Besteht nach zwei sehr persönlichen Alben auch die Möglichkeit, dass ihr mit CASEY mal eine politische Platte aufnehmen werdet?

Um ehrlich zu sein, bin ich zu schlecht informiert, um mich inhaltlich einem politischen Thema zu nähern. Für mich war Politik leider immer etwas, das ich irgendwie nicht beeinflussen konnte, und deshalb habe ich mich eigentlich immer mit anderen Dingen beschäftigt. Selbst zum Thema Brexit habe ich mir kaum Gedanken gemacht. Natürlich nehme ich politische Entwicklungen auch wahr. Mir ist aufgefallen, wie oberflächlich oder gar vorsichtig viele Menschen miteinander umgehen. Das zwischenmenschliche Vertrauen hat in den letzten Jahren stark nachgelassen und ist Ängsten und Zweifeln gewichen. Daran hat die Politik sicher einen großen Anteil. Eine konkrete Idee oder einen konkreten Anlass, den ich persönlich für immer mit CASEY verbunden haben will, sehe ich im Moment jedoch noch nicht.

Ihr habt bei Twitter bezüglich einer Ankündigung zu eurer neuen Platte geäußert, dass man sich die ja für wirklich kleines Geld anstatt eines dritten überteuerten Kaffees besorgen könnte. Was sollte eure Musik den Menschen wirklich wert sein?

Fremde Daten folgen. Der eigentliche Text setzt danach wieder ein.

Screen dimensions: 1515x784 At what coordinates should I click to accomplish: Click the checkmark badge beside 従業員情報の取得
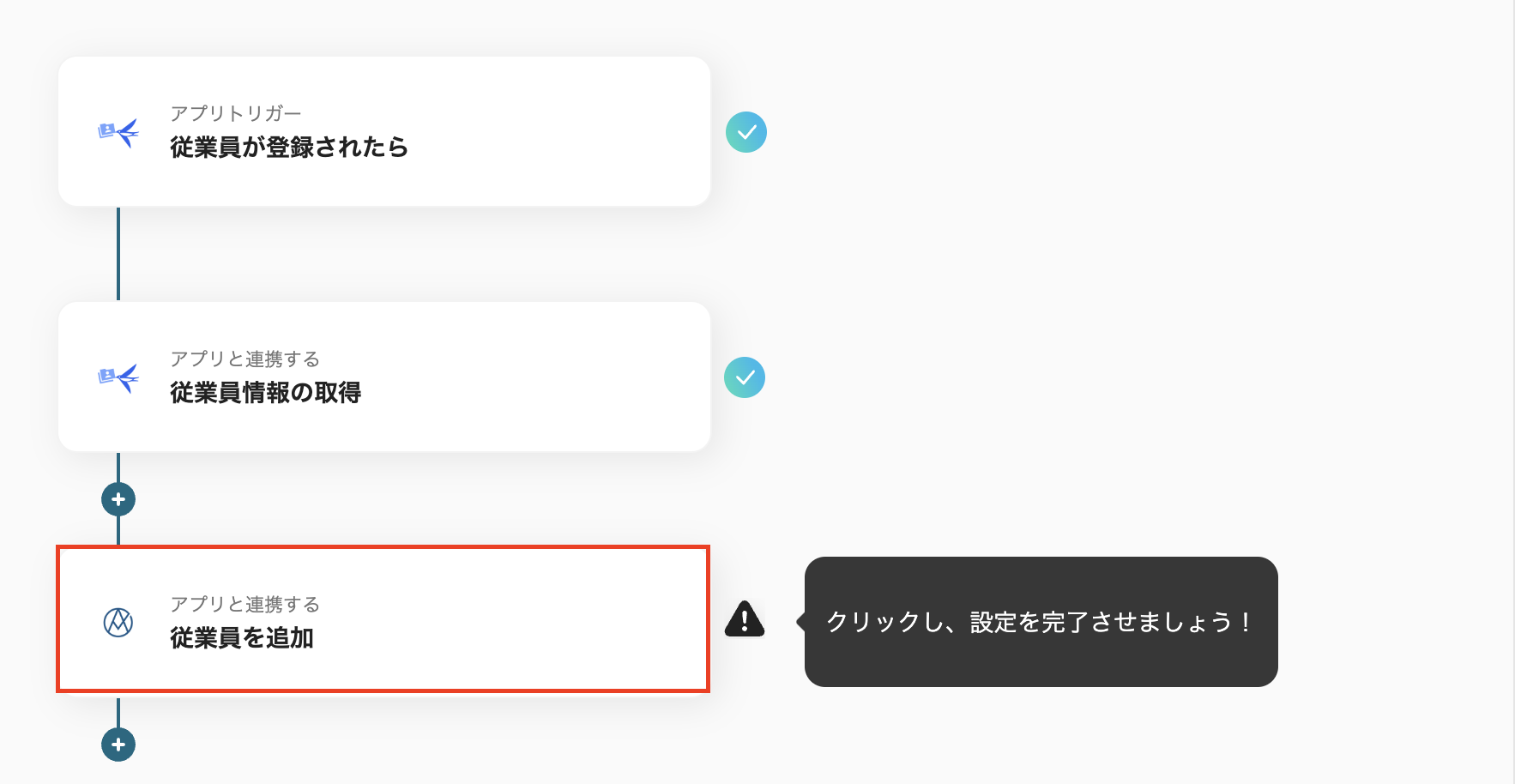point(745,377)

Oh, das ist eine schwere Frage, da ich ja niemanden dazu zwingen kann, unsere Musik so gut zu finden, dass er sie auch besitzen möchte. Ich sehe das eher so: Ich bin sehr glücklich darüber, dass es Menschen gibt, die überhaupt ihre Zeit und ihr Geld für meine Band opfern. Das lässt sich eigentlich nicht wirklich aufwiegen. Natürlich haben wir als Musiker auch unsere Kosten, und es wäre schön, wenn wir zum Beispiel ganz locker unser Studio bezahlen könnten oder nicht auf Instrumente sparen müssten. Wir wollen aber sicher auch nicht, dass die Leute sich dazu verpflichtet fühlen, sich mit uns auseinandersetzen zu müssen. Wenn sich jemand von uns musikalisch oder gar inhaltlich angesprochen fühlt und sich dann weiter mit uns beschäftigt, unterstreicht das auf jeden Fall eine Sache für mich: Es geht um die Musik und nicht um uns als Menschen. Ich bin froh, dass ich etwas machen kann, das mir Spaß macht und mir sogar persönlich hilft, mein Leben ein Stück weit in den Griff zu bekommen. Ohne einen regulären Job wäre das aber auch auf jeden Fall viel anstrengender für mich.